**The data**
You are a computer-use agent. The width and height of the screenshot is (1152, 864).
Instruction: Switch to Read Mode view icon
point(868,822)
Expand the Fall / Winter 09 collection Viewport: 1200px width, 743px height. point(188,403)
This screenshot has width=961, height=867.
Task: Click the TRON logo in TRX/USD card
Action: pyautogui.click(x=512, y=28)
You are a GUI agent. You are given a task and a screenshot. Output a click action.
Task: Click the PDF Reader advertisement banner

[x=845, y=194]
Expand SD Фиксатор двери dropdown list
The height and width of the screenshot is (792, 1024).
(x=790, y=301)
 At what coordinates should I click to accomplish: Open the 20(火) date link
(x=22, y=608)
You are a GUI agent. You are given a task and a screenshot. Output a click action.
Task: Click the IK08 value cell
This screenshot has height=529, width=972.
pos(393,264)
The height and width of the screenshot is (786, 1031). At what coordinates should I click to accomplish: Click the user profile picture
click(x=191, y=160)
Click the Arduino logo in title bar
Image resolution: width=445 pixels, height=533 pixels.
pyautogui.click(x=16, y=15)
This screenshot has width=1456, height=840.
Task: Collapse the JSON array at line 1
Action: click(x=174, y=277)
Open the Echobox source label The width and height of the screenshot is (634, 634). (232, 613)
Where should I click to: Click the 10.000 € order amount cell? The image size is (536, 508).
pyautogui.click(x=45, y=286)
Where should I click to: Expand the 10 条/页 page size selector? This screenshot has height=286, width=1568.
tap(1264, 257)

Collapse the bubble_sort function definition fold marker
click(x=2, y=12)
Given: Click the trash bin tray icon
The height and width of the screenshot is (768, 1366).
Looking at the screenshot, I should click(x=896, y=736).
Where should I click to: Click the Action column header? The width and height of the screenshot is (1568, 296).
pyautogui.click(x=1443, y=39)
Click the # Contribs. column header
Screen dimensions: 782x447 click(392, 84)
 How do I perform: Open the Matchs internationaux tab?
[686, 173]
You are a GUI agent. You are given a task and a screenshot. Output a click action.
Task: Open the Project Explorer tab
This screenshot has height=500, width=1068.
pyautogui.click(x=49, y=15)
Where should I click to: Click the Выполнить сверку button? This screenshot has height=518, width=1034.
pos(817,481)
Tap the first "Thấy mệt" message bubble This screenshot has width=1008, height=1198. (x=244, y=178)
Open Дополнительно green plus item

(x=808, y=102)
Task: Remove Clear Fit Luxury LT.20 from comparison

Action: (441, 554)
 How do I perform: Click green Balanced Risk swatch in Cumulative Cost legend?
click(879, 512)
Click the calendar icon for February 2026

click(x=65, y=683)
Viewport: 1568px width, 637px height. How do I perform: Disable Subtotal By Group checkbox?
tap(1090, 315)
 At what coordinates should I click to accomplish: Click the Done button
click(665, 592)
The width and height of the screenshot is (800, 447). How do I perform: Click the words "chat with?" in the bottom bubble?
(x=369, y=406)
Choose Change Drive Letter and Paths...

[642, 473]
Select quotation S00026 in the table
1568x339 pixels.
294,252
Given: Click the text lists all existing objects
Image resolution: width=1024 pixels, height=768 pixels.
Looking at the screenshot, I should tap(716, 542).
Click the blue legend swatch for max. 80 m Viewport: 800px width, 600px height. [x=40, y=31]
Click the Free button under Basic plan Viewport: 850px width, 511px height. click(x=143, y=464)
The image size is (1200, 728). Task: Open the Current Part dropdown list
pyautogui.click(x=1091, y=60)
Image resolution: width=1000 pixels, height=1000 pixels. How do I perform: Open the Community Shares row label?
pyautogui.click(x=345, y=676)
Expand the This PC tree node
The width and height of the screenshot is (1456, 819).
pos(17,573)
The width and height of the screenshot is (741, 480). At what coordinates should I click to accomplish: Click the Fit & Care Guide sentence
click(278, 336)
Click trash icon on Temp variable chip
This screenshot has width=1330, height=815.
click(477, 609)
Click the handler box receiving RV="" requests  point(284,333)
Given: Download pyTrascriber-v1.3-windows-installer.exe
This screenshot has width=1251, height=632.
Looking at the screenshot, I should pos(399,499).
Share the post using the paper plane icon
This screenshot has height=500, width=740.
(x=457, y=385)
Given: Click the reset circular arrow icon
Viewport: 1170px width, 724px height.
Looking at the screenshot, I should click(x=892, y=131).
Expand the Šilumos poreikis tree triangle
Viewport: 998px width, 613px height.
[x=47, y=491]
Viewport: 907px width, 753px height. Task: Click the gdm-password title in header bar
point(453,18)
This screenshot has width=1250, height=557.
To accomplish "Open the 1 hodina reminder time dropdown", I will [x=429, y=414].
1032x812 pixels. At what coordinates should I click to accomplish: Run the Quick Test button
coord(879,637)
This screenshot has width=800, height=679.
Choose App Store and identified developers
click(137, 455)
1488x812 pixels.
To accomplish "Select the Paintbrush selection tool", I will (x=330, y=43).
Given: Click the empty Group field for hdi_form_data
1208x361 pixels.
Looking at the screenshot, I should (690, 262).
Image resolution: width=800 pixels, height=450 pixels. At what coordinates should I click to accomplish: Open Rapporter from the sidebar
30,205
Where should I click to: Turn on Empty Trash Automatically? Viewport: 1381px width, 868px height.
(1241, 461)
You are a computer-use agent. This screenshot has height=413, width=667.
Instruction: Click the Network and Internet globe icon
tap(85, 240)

**Task details**
Go through the entries above, and wherever a line holds the word "computer", copy that line.

**Task response**
You are a computer-use agent. The width and height of the screenshot is (1152, 864).
You are a computer-use agent. This screenshot has height=413, width=667.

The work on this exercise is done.